02-11-2016 06:29 AM
I am currently trying to load around 20 SAS work tables from a single XML file into SAS D.I studio for further validation and transforming.
I have used SAS XML mapper on a local Schema we use and am now currently loading the file through a SAS data step.
Filename XML_Input "&Filename.";
Filename XML_Map "&MappingFile";
libname XML_Input xml xmlmap=XML_Map;
The problem I have is that this process is taking around 20-25 seconds per file. There is only a single variable within the data but there are 45 columns which I imagine is where the bulk of the processing is getting caught. Unfortunately all 45 columns are later required for downstream processing.
Ideally I would like to re-shape the data (via the XML map?) to be long and thin rather than wide and short but I'm not quite sure how I go about this. Any help would be really appreciated - either improvements to the code itself or how to re-structure the XML MAP.
02-11-2016 06:45 AM
I haven't worked with XML and DI Studio. But whenever I'm fronted with XML file options, I always ask for another file format. XML wasn't created for DW data integration in mind, rather for short messages between real time applications.
02-11-2016 08:55 AM
I understand that you may have procedures but sometimes it is appropriate to question those. It sounds like the data was already in SAS since you say SAS work tables. Why not use one of the SAS file transport procedures?
If this is the case of "some one else needs the XML version" the computers don't care if you tell to provide the output in multiple forms. If the files are "very large" you may have issues with storage but the XML will be the culprit not SAS transport files.
Another advantage of something like CPORT is that all of the data sets are in a single file and the extract will recreate all of the files. So if the process later adds more files you really don't need to make much change to the transport part of the code by you would have to add additional steps for each XML.
02-11-2016 09:06 AM
Unfortunately the data arrives through an external XML file and it is my job to then create a number of datasets in SAS.
After some investigation I've found that using a data step to create a table which contains a single observation (from the file header say) takes the same length of time to create a table with ~8000 observations.
So instead of my original hypothesis that the data processing time was so high because of the number of variables I now believe the process is taking a while because no matter even if I'm pulling out a single table with 5 columns and 1 row, or 50 columns with 8000 rows the processing time will always be the same.
My next train of thought is if there is a way to use a single data step statement (or an alternative way to read in an entire XML file the once) and set all the tables from the XML map I need in one go, rather than having to scan the entire contents of the file either time...
02-11-2016 11:08 AM
If I understand the size of the files is likely not the issue. If the file is located on a network resource it may be a systems communication issue slowing things down such as permissions or the priority the job runs under, or just plain bandwidth bottlenecks. If you have multiple servers involved, one for the file, one for a SAS server and another for execution or similar then any bandwidth or communication problem is likely magnified.

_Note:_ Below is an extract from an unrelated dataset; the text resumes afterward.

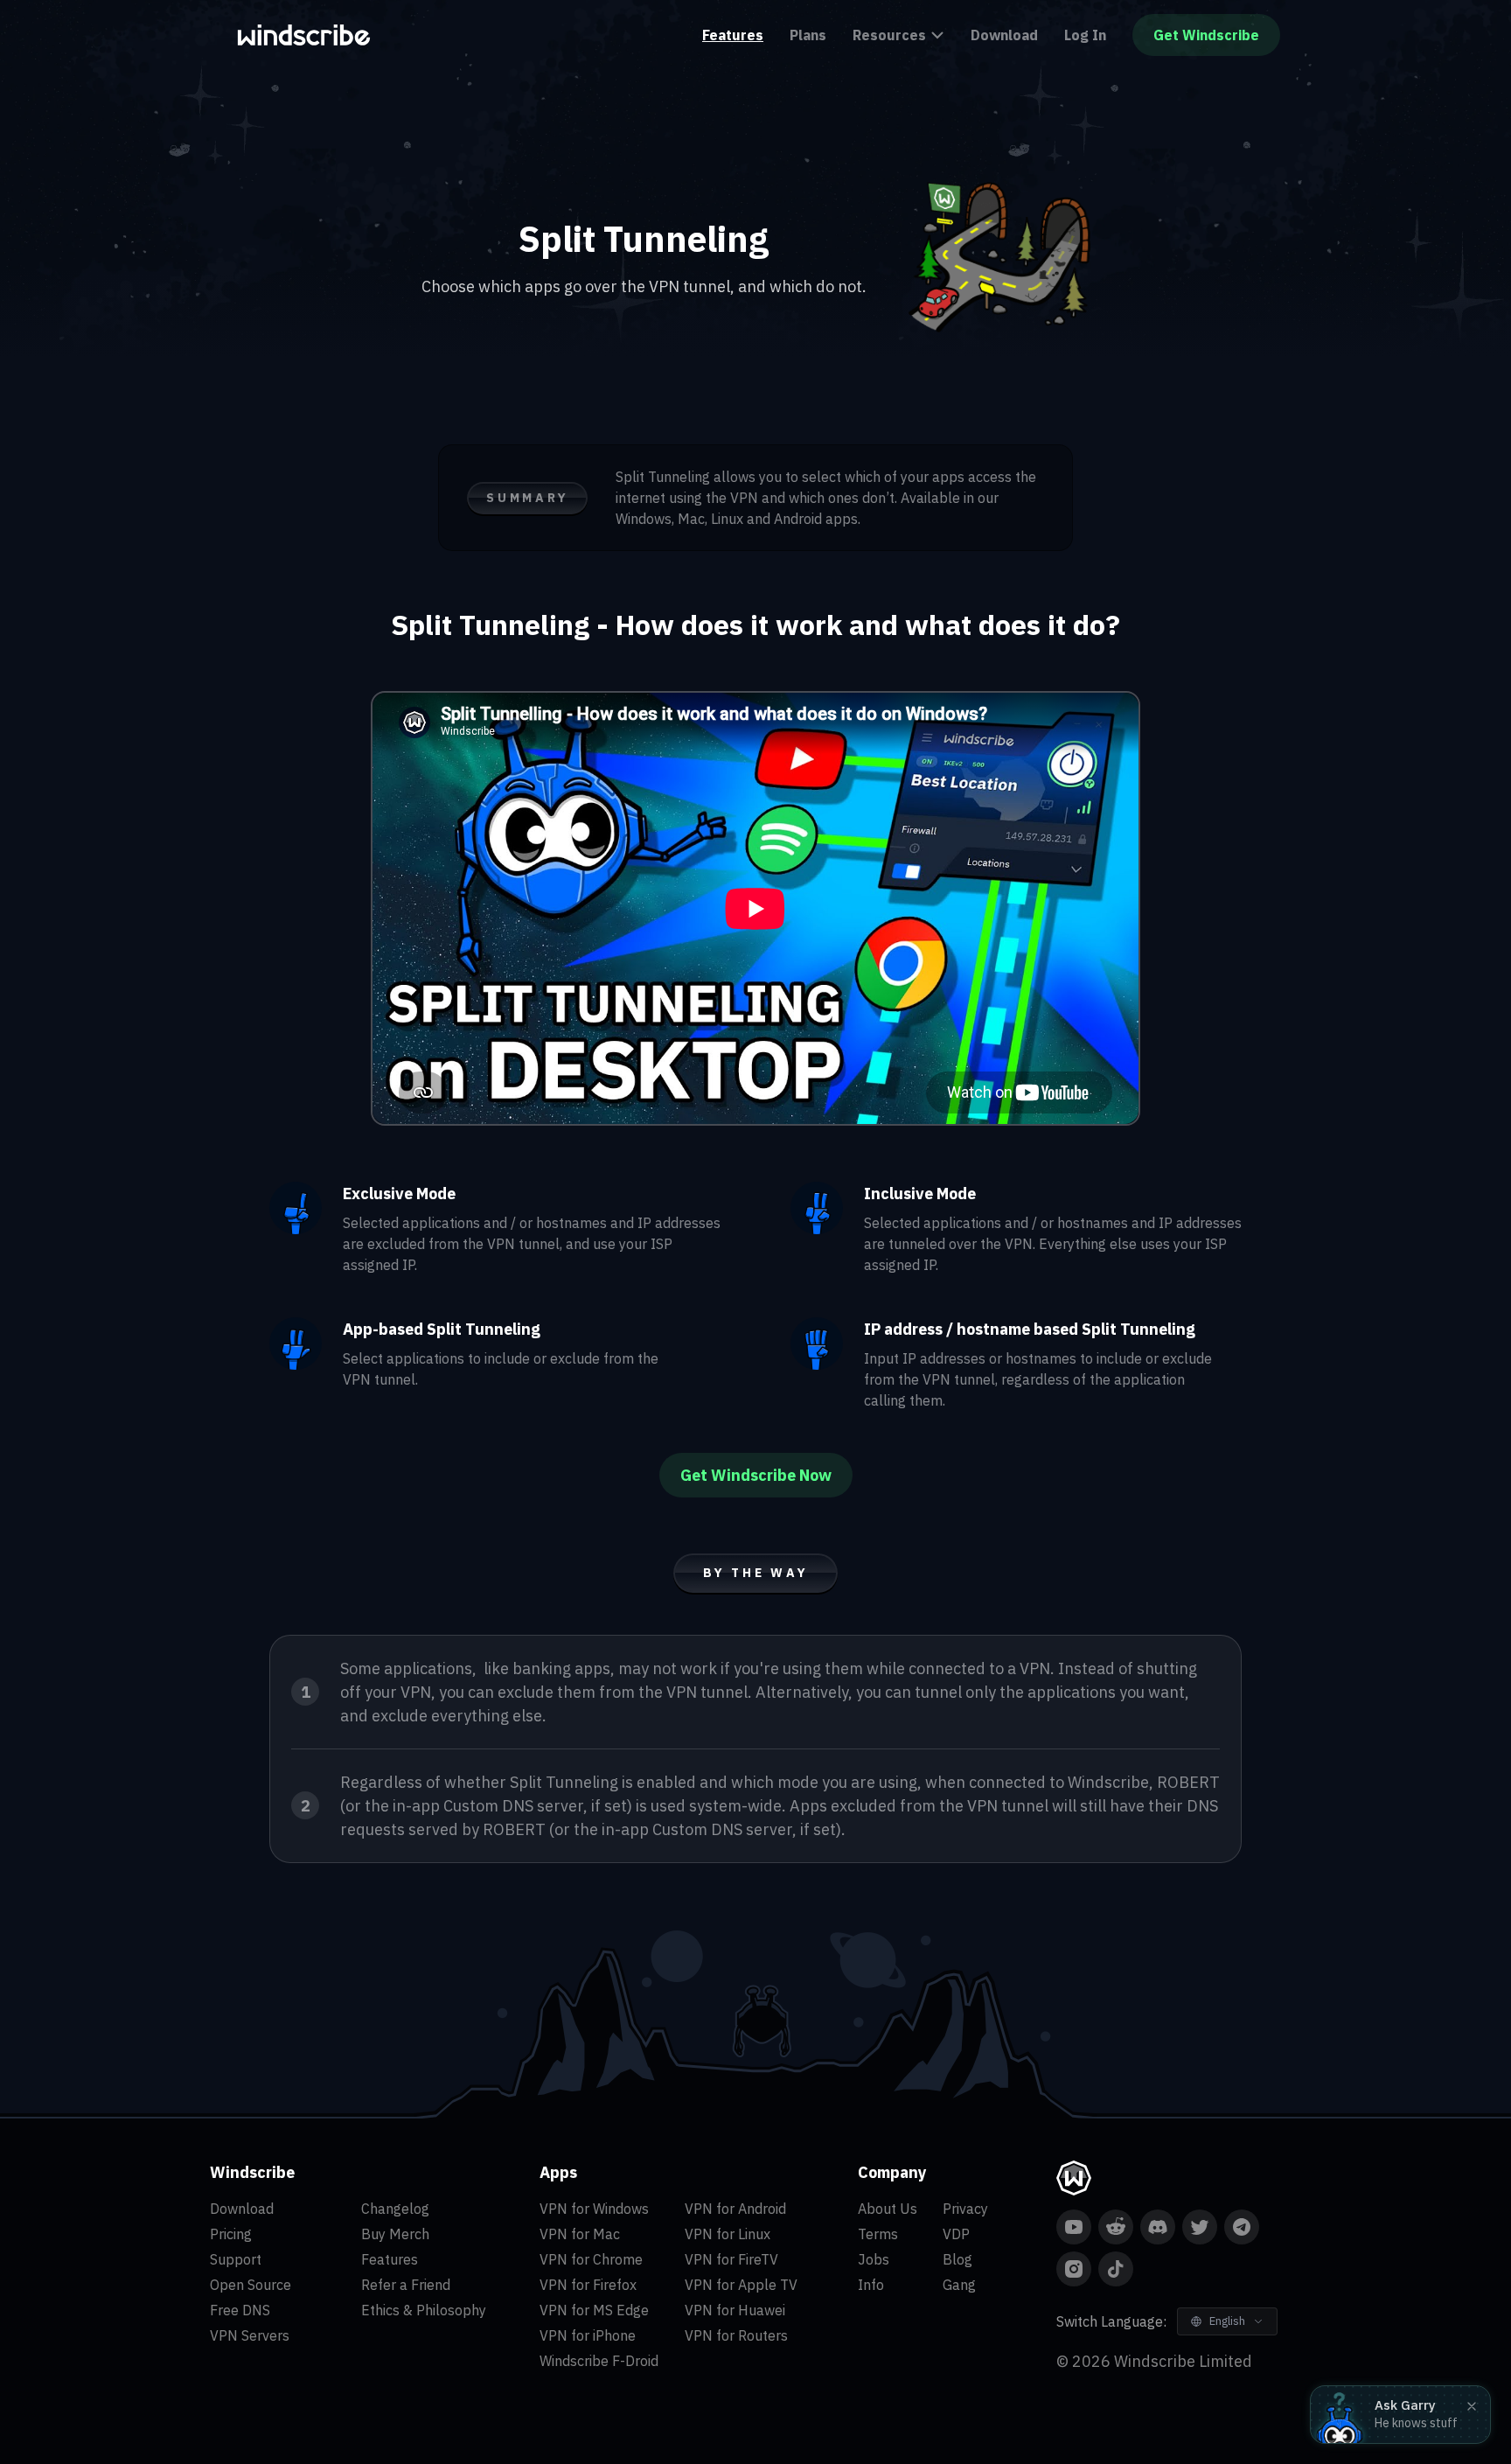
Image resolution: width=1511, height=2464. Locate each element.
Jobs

I don't use the XML mapper very often so I'm not sure if that doesn't create an additional performance penalty.
02-12-2016 02:23 AM
The only performance penalty I can speak of is with regards to the fact the datastep appears to have to scan the entire XML file for each datastep even if the resulting table I wish to create is only a single row in length.
Again for example a table with a single row will take the same amount of time as a table with thousands of rows. I was just curious if there was a way to mitigate this waste in processing - to load the XML file into SAS in it's entirety once and then set the various tables as they are specified in the XML map.
02-17-2016 07:40 PM
My feeling is very similar to Reeza's...this is an inherent behaviour of XML, which to me is better suited to small volumes of complex data rather than statistical data volumes. You might be able to speed things up, but at the cost of putting yourself behind the eight-ball when the data structure changes (which it always does). If I'm reading your posts right, you're only losing about ten minutes for all of this irritation; would you be best off just putting up with it?
Let us know what you figure out,
04-23-2018 10:24 AM
We can create a XML mapper to get only one output table instead of 20 small tables and joining them to get data.
There is retain functionality that can be used to achieve the one table output result.
But I am not sure if it is really going to save any time.
XML in data analysis is very bad kind of data.
02-17-2016 04:59 PM
I see you are using the XML LIBNAME engine. If you are running on SAS 9.2 or later, you could be using the XMLV2 LIBNAME engine. Being the most recent version of the XML engine, it may have improvements that could speed up the loading of the data.